According to the investigation, some Blue Angels never expected that to change. In 2010, a lieutenant commander told a reporter for a Pensacola television station — in a conversation that was not broadcast — that the reason there were no female Blue Angels pilots was that “women want to have babies.”

Other pilots laughed. The complainant cited the remark, along with similar jokes and comments, as evidence of sex discrimination.

The investigation found relatively few problems during McWherter’s first stint as commander but said he encouraged a “sexually charged” workplace from 2011 to 2012.

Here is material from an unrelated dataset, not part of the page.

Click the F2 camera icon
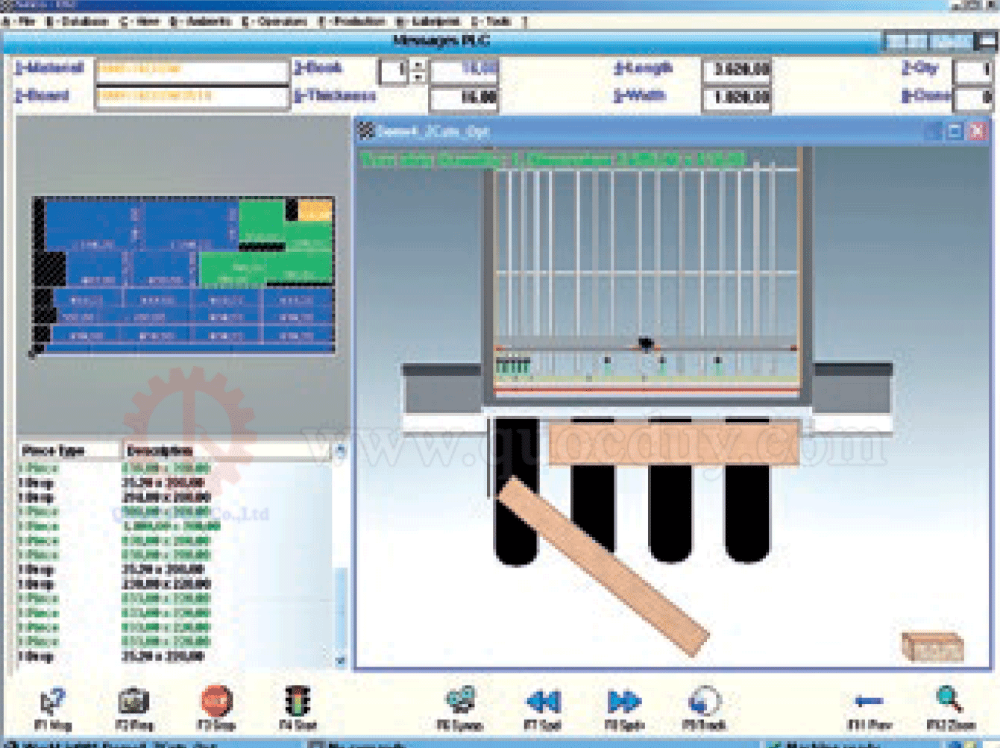 [x=133, y=700]
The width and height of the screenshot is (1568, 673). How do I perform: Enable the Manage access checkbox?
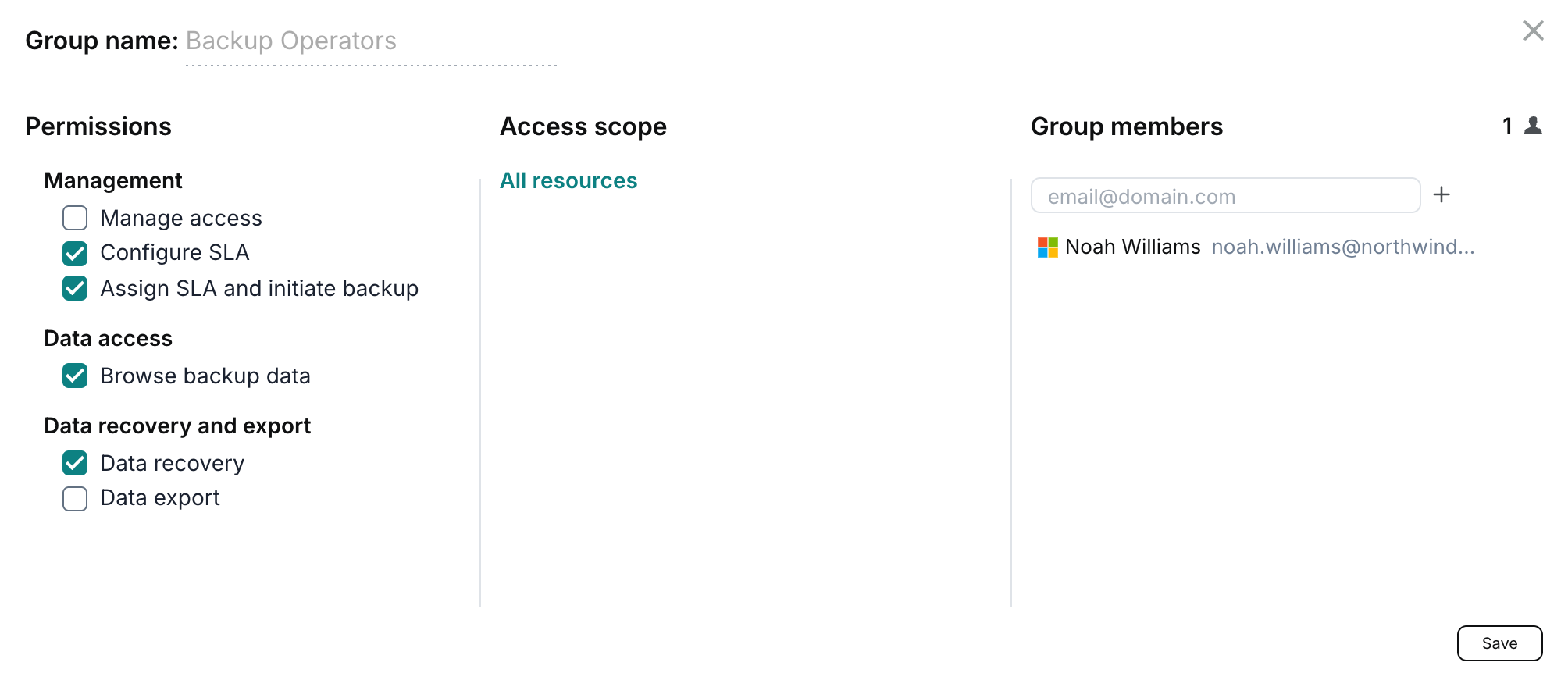(x=75, y=218)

For example, the Blue Angels set up a messaging group on their smart phones in which they swapped pornography — especially pictures of male genitalia — and engaged in “vulgar, homophobic” chats,” according to the report.

When one team member complained about pornography kept in cockpits, McWherter replied that it was “appropriate because it reflected a special trust shared between the pilot” and the crew.

The report said McWherter grudgingly ordered an end to the practice after someone filed an anonymous complaint with the commander of Naval Air Station Pensacola, home of the Blue Angels.

The report states that five other members of the Blue Angels squadron were investigated. A Navy spokesman said some former Blue Angels personnel received “formal written counseling” as a “non-punitive measure” but declined to say how many.

Several witnesses told Navy investigators that they saw nothing improper with the Blue Angels’ culture and defended McWherter’s leadership. Investigators concluded those witnesses “were either blind to the standard of what constitutes sexual harassment, oblivious to the things around them at the time, or otherwise biased towards support of CAPT McWherter at all costs.”